Defendant’s Motion for Suspension of Discovery or, in the Alternative, to Extend Time to Respond to Plaintiff’s Discovery Requests until Resolution of Defendant’s Motion to Dismiss (Doc. 43).

 

For the reasons that follow, Plaintiff’s Motion to Compel will be GRANTED to the extent that Progressive shall provide deposition dates for its corporate representative and records custodian, and Defendants motions will be DENIED.

 

Background

Carlos Merida was injured when his vehicle was struck by a truck driven by Terry Chance. (Doc. 2, ¶¶ 6–7). When the accident occurred, Chance was hauling construction materials to Plaintiff Maronda Homes of Florida, Inc. job sites under a contract between Maronda and Chance’s employer, AC & L Farms, Inc. and/or Angela S. Lively d/b/a All Trucking. (Id., ¶¶ 7–8). Following the accident, Merida brought a negligence action in state court against Chance, Maronda, AC & L, and All Trucking. (Id., ¶ 6). Maronda, through its lawyer Steven M. Brady (1) filed an answer and affirmative defenses to Merida’s complaint, (2) informed its insurance carrier, Defendant Progressive Express Insurance Company about the lawsuit, (3) asked Progressive to provide a defense, and (4) asked Progressive to provide all of the disclosures required by § 627.4137 Florida Statutes.FN1 (Id., ¶¶ 11–13).

 

FN1. The statute provides:

 

(1) Each insurer which does or may provide liability insurance coverage to pay all or a portion of any claim which might be made shall provide, within 30 days of the written request of the claimant, a statement, under oath, of a corporate officer or the insurer’s claims manager or superintendent setting forth the following information with regard to each known policy of insurance, including excess or umbrella insurance:

 

(a) The name of the insurer.

 

(b) The name of each insured.

 

(c) The limits of the liability coverage.

 

(d) A statement of any policy or coverage defense which such insurer reasonably believes is available to such insurer at the time of filing such statement.

 

(e) A copy of the policy.

 

In addition, the insured, or her or his insurance agent, upon written request of the claimant or the claimant’s attorney, shall disclose the name and coverage of each known insurer to the claimant and shall forward such request for information as required by this subsection to all affected insurers. The insurer shall then supply the information required in this subsection to the claimant within 30 days of receipt of such request.

 

(2) The statement required by subsection (1) shall be amended immediately upon discovery of facts calling for an amendment to such statement.

 

(3) Any request made to a self-insured corporation pursuant to this section shall be sent by certified mail to the registered agent of the disclosing entity.

§ **REQUIREMENT A**:
According to the court order, why was Terry Chance hauling construction materials to Maronda's job sites? Answer in one to three sentences.
§ **REQUIREMENT B**:
Pick up the court order after its last sentence and continue writing it.
The lines after this point are separate material, unrelated to the court order.

§ **SUPPLIED DATA**:
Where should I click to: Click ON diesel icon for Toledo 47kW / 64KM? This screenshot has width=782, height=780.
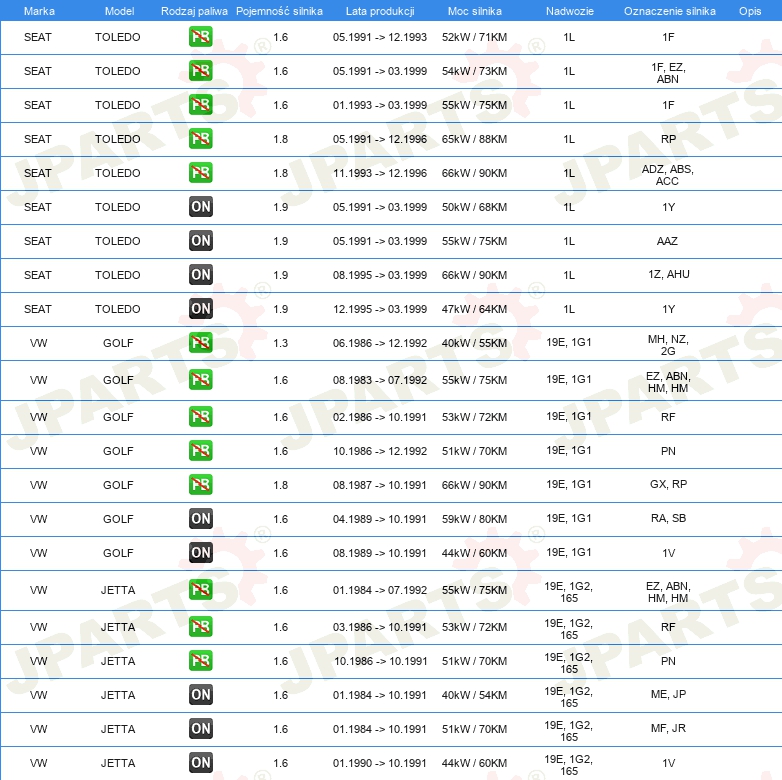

§ **EXERCISE OUTPUT A**:
Chance was hauling the materials under a contract between Maronda and his employer, AC & L Farms, Inc. and/or Angela S. Lively d/b/a All Trucking.

§ **EXERCISE OUTPUT B**:
Progressive directed a staff attorney member of its in-house law firm to appear and defend all four defendants.FN2 (Id. ¶ 14). Maronda declined representation by the staff attorney on the ground that conflicts of interest existed between the four defendants. (Id., ¶¶ 14–21). It also renewed its request for information made pursuant to § 627.4137. (Id., ¶ 21). Progressive responded by hiring a second lawyer to only represent Maronda. (Id., ¶ 24). Maronda desired to amend its answer and affirmative defenses to add crossclaims against its co-defendants. (Id., ¶ 21). The new lawyer hired by Progressive told Maronda “he would be reluctant to take positions in litigation that were adverse to Progressive because he did not want to jeopardize his business relationship with Progressive.” (Id., ¶ 29). Maronda alleges that because this lawyer’s true allegiances were to Progressive it “had no choice but to conditionally decline the defense provided by Progressive as being legally insufficient.” (Id.). In the absence of an acceptable lawyer supplied by Progressive, Brady has continued to represent Maronda in the state court case.

 

FN2. It appears that one or more of the other state court defendants may have also had insurance policies with Progressive.

 

On June 27, 2014, Maronda filed this lawsuit in state court, seeking a declaration that Progressive breached the terms of the parties’ insurance contract and damages for “insurance benefits, interest, costs, underlying defense fees and costs in the underlying case …, and attorney fees for this action pursuant to” FLA. STAT. § 627.428. (Doc. 2). Progressive removed the lawsuit to this Court pursuant to 28 U.S.C. §§ 1332, 1441 and 1446 and moved for dismissal of Maronda’s claims on the grounds that (1) there is no justiciable case or controversy, (2) Maronda is attempting to prematurely allege a bad-faith claim before the underlying action has terminated, (3) Maronda failed to plead facts sufficient to support a breach of contract claim, and (4) as an insured, Maronda has no cause of action under FLA. STAT. § 627.4137 for Progressive’s failure to provide insurance information because the statute only requires that the disclosure be made to claimants. (Docs.1, 5).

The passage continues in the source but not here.